Tuesday, September 24, 2019

Game > Round > Turn > Phase > Action

More thoughts that relate to the Six Zones of Play: As I explore the dynamics between player and the game, their relationship to each other both in the physical space and the “play space” (what others call the magic circle”) the old hoary head of terminology raises itself to cause confusion.


I read in another thread this question: What is the proper order and classification for the player’s interactions in a game? What are these things called and in what order do they happen? Allow me to try to wrap my hands around this... As I believe that everything in a game should flow from the player and the player’s experience, terminology should as well. I created this “equation” that emanates from the physical space of a game:

 Game > Round > Turn >Phase > Action


A digression: Years ago I gave talk about Level Design and Disneyland. In it, I make the observation that when Walt started planning the park people would ask “what’s going to be in it?” Walt would answer “I don’t know but it will be surrounded by a train.” By thinking about the whole form first, he could then narrow down what inside that space. Which then leads to how the guest would interact with that space. In that talk I came up with this formula:

 World > Land > Attraction > Experience.

 I then contextualize this formula for creating levels in video games:

Game >  World >  Levels > Interactions.

The flow is centered around the player’s introduction and interaction with the game. Interactions start big and then becomes individual and personalized.


Flash forward to some confusion that arose during writing the rules for Rayguns and Rocketships. The game has an admittedly complex order of operations which could be confusing to some players not familiar with the game.

The writer of the rules had the same confusion as well. An order, which seemed clear to me, was clearly complex enough to warrant comment.

 So to cleanly convey what was going on in the game, I once again created an equation:

 Game > Round >  Turn > Phase >  Action

 GAME - The player's relationship to the entire game - How do I play? How do I interact with the game? (as well as Zone 0 concepts like what is the theme, the rules, what do I need to do to win?) 

ROUND - In which all players get a turn. This includes actions such as "everyone is dealt a card" or "all players get X resources to begin or at the start of each turn" or "this condition is now in play". 

TURN - In which a single player "takes their turn" - the turn is composed of phases and actions. 

PHASE - The list of actions a player can do and the order in which they can be done.

ACTION - this is where the player does a specific action - a move action, a combat action, a buy action, a draw a card action, a pass action.

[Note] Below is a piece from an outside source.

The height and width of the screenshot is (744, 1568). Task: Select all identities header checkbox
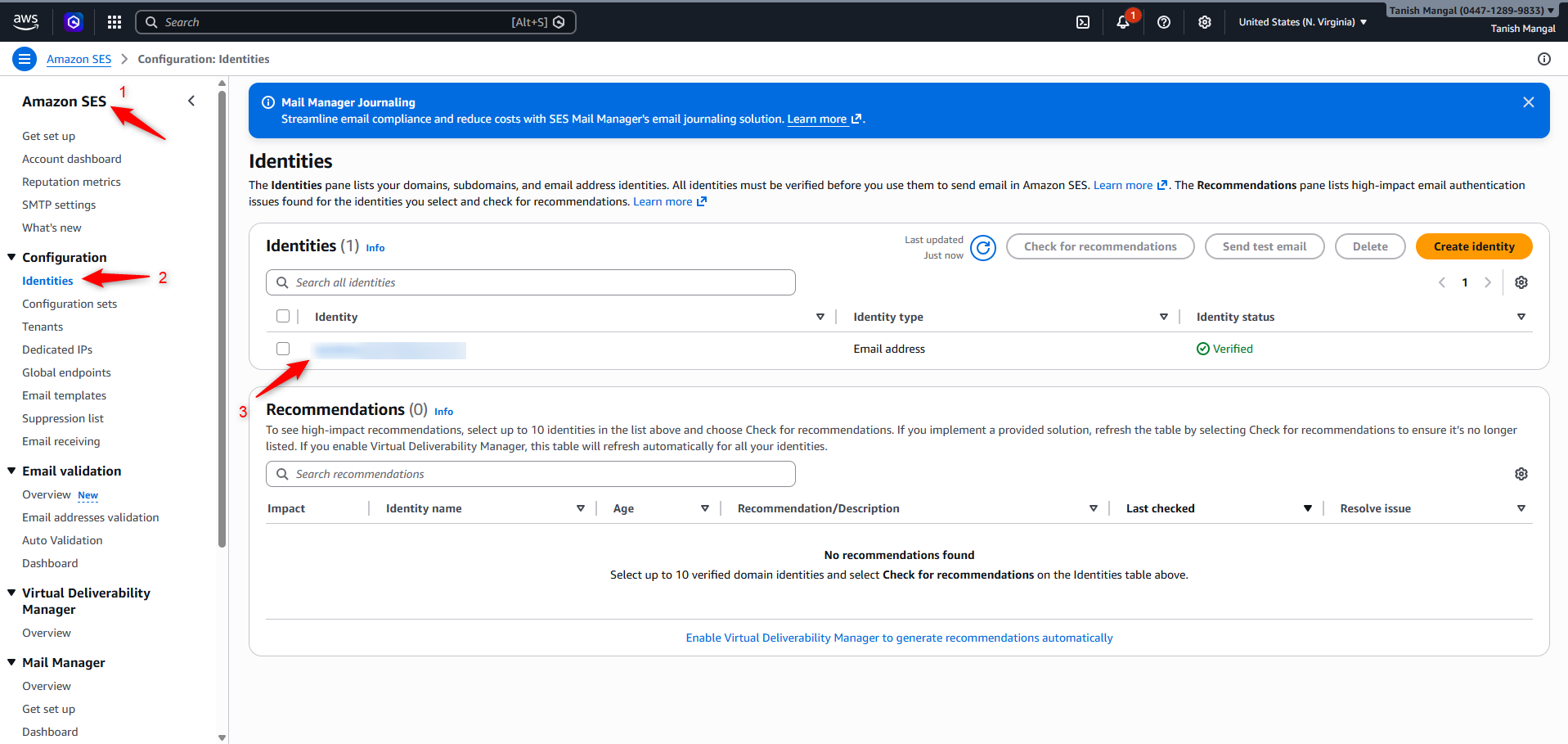click(x=283, y=317)
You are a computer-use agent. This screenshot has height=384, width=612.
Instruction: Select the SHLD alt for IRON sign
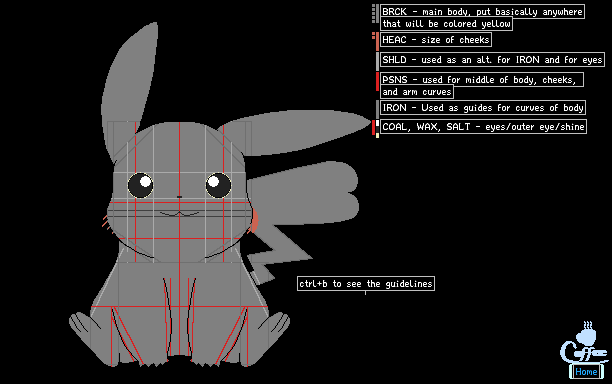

 Some confusion can arise because the player never returns to the GAME state unless they start the game over again. Round, Turn, Phase and Action form a circle which loops for as many times as the game design dictates. (Dracula wins in 13 turns, each player plays 4 hands, etc.)

 But notice how the priority of these focuses inward towards the player unlike the zones which emanate out from the player. By understanding the bigger picture first (the entire game, the train track that circles the park) we can then focus in on the details, adjusting and re-focusing until we reach the "atom" of play that comprises the entire game.

 I find this perspective helps me understand games as a designer as well as a player.